Insurance, bank fees and government charges
|USD7 per person per day||USD4 per person per day (-41%)|
|This category includes the premiums paid for our Private Medical Insurance (BUPA Hospital and Extras cover), and Home and Contents Insurance, as well as (recurring) Bank Fees related to our mortgage.|
Like most people, we dislike paying Bank Fees of any sort, especially unnecessary ones.
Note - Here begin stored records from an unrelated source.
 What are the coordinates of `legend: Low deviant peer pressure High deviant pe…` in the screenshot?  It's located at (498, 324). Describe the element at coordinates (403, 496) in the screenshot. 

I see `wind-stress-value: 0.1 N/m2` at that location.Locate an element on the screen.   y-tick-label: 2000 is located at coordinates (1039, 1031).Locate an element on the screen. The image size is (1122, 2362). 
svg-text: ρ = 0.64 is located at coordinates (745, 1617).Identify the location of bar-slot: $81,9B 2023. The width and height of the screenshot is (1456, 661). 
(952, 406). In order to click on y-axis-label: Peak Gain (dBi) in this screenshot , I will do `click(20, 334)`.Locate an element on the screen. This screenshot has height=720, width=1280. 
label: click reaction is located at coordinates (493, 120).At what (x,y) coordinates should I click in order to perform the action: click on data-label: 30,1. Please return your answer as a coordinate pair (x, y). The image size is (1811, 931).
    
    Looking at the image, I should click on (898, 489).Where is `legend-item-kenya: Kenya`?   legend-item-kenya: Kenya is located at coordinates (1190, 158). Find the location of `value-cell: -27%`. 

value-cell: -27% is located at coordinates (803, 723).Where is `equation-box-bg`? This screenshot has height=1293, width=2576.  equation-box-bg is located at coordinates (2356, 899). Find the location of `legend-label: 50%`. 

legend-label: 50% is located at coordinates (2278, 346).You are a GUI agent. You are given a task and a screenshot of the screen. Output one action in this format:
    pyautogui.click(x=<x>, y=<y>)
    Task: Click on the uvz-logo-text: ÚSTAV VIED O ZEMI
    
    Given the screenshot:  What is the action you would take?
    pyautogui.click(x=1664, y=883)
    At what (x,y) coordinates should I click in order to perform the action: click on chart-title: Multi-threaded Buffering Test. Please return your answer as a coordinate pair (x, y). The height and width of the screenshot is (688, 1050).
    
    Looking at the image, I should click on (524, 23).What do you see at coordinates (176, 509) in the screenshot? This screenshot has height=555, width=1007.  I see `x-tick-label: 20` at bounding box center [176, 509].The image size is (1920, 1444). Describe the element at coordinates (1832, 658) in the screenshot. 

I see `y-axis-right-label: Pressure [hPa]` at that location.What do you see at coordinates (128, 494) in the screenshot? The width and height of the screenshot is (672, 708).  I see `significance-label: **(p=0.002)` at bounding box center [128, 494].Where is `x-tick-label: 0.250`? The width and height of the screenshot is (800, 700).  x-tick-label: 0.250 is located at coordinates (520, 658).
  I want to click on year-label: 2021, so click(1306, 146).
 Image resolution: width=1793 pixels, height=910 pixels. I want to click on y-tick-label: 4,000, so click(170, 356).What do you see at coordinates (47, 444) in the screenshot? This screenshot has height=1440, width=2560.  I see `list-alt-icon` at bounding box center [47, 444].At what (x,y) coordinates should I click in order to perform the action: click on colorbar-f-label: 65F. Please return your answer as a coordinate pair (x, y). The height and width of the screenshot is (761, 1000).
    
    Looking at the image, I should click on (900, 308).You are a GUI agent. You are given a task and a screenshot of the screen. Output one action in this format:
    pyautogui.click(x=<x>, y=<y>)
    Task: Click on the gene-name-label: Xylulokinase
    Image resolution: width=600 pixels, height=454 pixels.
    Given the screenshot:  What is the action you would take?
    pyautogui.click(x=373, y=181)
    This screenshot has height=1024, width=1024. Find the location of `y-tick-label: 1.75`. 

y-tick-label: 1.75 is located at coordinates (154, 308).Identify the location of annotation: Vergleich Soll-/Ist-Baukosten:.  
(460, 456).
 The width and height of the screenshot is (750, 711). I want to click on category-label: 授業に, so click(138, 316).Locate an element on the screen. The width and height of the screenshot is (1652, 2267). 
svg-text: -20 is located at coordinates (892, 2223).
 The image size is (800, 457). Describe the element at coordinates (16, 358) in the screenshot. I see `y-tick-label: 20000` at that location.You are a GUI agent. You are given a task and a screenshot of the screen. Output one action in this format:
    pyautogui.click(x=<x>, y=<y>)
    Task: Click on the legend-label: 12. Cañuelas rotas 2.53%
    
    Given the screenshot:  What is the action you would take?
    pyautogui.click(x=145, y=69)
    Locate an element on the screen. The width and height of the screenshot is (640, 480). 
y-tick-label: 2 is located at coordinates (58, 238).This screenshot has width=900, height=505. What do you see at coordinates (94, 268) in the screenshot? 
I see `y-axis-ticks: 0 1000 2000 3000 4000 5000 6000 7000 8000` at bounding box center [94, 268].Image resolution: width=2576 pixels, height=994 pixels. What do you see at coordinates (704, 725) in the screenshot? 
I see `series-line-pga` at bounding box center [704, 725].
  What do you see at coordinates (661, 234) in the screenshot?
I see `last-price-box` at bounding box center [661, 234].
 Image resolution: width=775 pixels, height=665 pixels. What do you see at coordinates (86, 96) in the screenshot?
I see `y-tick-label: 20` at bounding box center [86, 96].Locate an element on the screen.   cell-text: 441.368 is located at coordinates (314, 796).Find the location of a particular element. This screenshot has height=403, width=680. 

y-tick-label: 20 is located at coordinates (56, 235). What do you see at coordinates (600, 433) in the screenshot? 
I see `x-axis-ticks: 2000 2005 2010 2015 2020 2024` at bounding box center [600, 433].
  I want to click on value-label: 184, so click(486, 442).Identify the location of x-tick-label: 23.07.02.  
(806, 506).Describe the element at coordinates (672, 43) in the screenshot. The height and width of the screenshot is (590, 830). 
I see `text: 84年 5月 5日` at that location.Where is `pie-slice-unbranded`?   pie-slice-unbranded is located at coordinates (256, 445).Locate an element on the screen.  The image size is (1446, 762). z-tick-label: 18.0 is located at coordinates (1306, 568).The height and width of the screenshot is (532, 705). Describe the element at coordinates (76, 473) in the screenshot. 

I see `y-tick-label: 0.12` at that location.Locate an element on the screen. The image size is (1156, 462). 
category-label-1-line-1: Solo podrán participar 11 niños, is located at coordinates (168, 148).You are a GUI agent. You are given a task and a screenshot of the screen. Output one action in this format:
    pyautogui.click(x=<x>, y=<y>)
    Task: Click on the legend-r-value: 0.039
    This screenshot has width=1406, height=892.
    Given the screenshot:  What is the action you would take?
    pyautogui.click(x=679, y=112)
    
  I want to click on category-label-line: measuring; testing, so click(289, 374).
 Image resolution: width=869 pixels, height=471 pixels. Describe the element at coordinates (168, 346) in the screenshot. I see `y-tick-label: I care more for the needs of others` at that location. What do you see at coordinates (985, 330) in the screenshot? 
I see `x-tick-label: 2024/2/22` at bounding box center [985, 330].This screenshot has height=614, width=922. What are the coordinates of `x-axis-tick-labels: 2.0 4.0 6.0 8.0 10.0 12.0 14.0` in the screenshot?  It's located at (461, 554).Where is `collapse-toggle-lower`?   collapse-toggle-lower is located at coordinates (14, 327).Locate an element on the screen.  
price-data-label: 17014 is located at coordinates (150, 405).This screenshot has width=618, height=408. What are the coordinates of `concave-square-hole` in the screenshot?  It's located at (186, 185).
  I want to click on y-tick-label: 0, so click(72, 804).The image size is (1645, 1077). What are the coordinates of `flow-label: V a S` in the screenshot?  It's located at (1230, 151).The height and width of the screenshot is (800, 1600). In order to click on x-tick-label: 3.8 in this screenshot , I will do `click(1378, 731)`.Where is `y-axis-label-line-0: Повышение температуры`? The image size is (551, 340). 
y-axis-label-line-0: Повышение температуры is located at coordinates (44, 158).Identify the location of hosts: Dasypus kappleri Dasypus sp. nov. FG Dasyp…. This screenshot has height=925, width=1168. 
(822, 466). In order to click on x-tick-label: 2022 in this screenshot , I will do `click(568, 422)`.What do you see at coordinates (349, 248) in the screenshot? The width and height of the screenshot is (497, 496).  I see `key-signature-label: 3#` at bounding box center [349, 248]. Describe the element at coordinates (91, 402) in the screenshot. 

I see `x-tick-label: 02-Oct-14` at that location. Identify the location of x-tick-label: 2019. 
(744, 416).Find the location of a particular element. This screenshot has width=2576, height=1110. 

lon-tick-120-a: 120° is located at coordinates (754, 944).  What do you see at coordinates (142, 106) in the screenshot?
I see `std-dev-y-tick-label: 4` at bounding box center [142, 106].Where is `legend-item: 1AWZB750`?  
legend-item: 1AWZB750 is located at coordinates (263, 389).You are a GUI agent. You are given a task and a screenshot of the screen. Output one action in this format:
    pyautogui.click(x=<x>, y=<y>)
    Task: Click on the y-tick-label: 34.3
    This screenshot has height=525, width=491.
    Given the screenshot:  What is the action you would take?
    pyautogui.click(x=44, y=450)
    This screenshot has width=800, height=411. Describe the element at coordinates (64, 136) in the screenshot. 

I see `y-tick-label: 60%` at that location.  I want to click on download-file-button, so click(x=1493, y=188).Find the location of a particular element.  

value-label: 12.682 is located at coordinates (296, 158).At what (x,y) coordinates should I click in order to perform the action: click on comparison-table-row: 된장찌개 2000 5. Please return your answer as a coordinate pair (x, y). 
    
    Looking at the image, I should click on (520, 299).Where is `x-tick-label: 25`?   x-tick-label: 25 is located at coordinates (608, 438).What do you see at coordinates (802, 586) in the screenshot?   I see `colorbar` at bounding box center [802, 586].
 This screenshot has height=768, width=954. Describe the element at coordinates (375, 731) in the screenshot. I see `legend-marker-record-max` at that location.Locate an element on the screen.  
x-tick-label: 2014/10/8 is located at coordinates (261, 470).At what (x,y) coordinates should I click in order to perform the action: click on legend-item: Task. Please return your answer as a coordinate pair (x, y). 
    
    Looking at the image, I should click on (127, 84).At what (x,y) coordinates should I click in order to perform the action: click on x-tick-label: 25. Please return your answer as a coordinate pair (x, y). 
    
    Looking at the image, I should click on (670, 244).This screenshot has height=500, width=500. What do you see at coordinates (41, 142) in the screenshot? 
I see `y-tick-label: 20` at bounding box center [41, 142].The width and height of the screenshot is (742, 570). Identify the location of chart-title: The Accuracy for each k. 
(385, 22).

We always pay our credit card statements in full (in Sydney and on the road).
|Our comprehensive travel/health insurance covers our key risks around the world (including Cuba) at USD1,989 per year less than our insurance costs in Sydney.|
Though occasionally, we may incur fees for ATM cash withdrawals, we only use cards/banks that don’t charge foreign transaction fees. Our bank fees are therefore only marginally higher than when we lived in Sydney. Visas/entry fees/tourist cards and exit fees/departure taxes add around USD215 per year to our bill.
How our spending focus has changed
We can confirm that you can live for less travelling full-time than in an expensive city like Sydney – 48% less on average, in our case. While we took advantage of the cost of living disparities (also called geoarbitrage) in countries like Guatemala, Nicaragua, Serbia and Albania, disparities were not in our favour in other countries, including the United States, several Caribbean islands, Norway, Iceland and New Zealand.
Whether you want to embark on a similar lifestyle change or are looking for ways to make living in your city more affordable, starting point to all of this is to really know what you spend your money on.
Once you do, ask yourself whether what you are spending your money on is aligned with your values. A great help is to calculate how much a new purchase would cost you in (additional) work hours or days. Stop (or at least reduce) spending money on anything that doesn’t give you value, and redirect the freed-up funds to what is truly important to you (paying your debt off as fast as possible or visiting your grandma more often – whatever it may be).
While we have proven that full-time travel doesn’t need to break the bank, we still spend money (which we need to earn in the first place). Developing a number of (smaller) income streams that enable us to sustain our nomadic life into the future has therefore been a key priority for us since 2016.